(645f) Application of Metabolic Flux Analysis to Identify the Mechanisms of Free Fatty Acid Toxicity to Human Hepatoma Cell Line

Chronic exposure to elevated levels of free fatty acids (FFAs) has been shown to cause cell death (lipotoxicity), but the underlying mechanisms of lipotoxicity in hepatocytes remain unclear. We have previously shown that the saturated FFAs cause much greater toxicity to human hepatoma cells (HepG2) than the unsaturated ones. In this study, metabolic flux analysis (MFA) was applied to identify the metabolic changes associated with the cytotoxicity of saturated FFA. Measurements of the fluxes revealed that palmitate was oxidized more, had less triglyceride accumulation and reduced cystine uptake than oleate. Although fatty acid oxidation had a high positive correlation to the cytotoxicity, inhibitor experiments indicated that the cytotoxicity was not due to higher fatty acid oxidation.
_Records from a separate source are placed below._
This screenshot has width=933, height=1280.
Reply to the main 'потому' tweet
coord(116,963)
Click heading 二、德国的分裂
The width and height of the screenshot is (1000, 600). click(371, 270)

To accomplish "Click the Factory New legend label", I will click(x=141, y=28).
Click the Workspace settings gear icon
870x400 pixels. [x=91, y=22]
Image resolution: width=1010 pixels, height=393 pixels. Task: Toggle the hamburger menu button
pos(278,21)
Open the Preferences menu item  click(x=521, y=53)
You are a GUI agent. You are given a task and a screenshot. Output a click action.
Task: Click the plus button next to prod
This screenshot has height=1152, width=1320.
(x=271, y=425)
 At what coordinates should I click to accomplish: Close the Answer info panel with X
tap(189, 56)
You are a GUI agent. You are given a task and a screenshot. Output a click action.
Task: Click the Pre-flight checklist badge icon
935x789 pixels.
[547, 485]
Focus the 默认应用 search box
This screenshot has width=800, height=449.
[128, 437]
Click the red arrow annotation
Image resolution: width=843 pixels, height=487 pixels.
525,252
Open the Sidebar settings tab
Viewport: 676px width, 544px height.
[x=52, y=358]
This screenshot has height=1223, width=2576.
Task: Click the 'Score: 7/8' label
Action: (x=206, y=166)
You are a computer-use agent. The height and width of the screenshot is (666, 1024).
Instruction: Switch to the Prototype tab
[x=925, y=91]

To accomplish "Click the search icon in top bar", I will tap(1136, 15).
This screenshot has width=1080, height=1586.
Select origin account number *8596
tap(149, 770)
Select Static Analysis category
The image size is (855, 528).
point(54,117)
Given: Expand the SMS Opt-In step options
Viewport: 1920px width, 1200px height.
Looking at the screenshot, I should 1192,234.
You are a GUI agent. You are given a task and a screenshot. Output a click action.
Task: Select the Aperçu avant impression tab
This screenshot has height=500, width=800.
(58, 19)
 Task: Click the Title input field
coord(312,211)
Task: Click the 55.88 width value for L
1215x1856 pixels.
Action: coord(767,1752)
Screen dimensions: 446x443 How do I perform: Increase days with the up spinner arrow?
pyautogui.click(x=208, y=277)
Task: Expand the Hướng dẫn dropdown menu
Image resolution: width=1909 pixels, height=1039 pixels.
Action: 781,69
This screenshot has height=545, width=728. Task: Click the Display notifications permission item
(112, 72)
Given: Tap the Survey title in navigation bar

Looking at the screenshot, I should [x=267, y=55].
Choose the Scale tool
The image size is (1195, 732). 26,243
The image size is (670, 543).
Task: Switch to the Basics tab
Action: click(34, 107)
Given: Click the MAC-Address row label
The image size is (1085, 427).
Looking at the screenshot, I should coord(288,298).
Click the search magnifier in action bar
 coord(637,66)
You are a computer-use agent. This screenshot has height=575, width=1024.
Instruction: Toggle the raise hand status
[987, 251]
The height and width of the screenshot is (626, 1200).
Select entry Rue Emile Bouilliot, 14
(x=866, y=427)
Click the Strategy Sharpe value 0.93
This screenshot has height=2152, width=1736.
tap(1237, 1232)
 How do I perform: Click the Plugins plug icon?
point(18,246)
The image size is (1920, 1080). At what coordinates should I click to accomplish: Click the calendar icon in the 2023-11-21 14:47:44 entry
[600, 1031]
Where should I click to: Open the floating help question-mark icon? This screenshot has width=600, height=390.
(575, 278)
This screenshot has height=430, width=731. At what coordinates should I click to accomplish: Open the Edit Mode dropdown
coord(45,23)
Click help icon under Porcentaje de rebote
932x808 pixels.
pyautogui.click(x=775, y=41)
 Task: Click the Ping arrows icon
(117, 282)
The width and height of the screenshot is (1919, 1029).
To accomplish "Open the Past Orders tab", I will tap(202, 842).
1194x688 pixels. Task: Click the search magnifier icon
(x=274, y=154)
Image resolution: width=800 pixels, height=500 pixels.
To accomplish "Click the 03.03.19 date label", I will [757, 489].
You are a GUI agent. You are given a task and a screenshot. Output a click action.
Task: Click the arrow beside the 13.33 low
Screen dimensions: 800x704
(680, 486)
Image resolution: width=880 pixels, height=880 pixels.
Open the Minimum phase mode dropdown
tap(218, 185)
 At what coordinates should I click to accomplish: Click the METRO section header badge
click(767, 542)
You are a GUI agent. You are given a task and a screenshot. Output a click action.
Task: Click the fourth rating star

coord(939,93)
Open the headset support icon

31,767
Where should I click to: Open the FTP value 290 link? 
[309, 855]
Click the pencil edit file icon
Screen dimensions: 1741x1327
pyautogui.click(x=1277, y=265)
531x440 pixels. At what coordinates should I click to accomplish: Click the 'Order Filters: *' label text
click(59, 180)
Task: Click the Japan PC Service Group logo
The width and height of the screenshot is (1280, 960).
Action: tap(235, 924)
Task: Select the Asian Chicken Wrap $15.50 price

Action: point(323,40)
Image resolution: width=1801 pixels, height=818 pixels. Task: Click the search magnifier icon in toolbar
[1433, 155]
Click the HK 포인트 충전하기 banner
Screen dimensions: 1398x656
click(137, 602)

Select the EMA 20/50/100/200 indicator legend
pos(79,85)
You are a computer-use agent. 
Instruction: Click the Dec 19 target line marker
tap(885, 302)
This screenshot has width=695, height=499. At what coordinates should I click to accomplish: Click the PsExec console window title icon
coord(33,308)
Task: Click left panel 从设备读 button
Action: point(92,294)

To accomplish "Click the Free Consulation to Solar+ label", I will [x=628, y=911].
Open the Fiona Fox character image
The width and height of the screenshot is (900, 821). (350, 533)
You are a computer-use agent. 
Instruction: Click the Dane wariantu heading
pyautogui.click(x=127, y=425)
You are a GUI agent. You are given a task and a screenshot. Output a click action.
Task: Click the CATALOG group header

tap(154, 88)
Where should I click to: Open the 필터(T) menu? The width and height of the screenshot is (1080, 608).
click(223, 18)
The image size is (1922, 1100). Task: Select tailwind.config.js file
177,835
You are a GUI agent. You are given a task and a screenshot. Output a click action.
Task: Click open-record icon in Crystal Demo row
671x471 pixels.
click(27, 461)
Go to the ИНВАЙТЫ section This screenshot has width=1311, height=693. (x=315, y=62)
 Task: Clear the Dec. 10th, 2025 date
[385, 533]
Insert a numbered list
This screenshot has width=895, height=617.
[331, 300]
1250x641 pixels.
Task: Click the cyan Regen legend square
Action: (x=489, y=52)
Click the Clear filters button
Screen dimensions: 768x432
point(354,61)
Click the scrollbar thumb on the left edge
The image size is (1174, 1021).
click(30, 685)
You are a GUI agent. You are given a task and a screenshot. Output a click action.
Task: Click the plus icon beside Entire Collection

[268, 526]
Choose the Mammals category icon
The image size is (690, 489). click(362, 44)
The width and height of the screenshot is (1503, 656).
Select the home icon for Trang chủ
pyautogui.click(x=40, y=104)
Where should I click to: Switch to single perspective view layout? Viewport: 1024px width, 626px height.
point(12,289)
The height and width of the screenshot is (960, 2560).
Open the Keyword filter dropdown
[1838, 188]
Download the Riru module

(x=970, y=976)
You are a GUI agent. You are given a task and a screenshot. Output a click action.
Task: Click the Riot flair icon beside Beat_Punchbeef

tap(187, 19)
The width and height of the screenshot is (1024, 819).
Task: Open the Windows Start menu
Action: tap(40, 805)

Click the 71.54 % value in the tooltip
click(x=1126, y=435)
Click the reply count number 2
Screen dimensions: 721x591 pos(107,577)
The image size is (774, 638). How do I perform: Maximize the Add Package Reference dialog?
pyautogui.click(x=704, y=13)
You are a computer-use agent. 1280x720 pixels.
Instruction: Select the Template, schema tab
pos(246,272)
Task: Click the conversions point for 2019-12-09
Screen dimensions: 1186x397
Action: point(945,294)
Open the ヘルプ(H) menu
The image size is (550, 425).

Application of MFA revealed that cells exposed to palmitate also had a consistently reduced flux of glutathione (GSH) synthesis but greater de novo ceramide synthesis. These predictions were experimentally confirmed. In silico sensitivity analyses identified that the GSH synthesis was limited by the uptake of cysteine. Western blot analyses revealed that the levels of the cystine transporter xCT, but not that of the GSH-synthesis enzyme glutamyl-cysteine synthase (GCS), were reduced in the palmitate cultures, suggesting the limitation of cysteine import as the cause of the reduced GSH synthesis. Finally, supplementing with N-Acetyl L-cysteine (NAC), a cysteine-provider whose uptake does not depend on xCT levels, reduced the FFA-toxicity significantly. Thus, the metabolic alterations that contributed to the toxicity and suggested treatments to reduce the toxicity were identified, which were experimentally validated.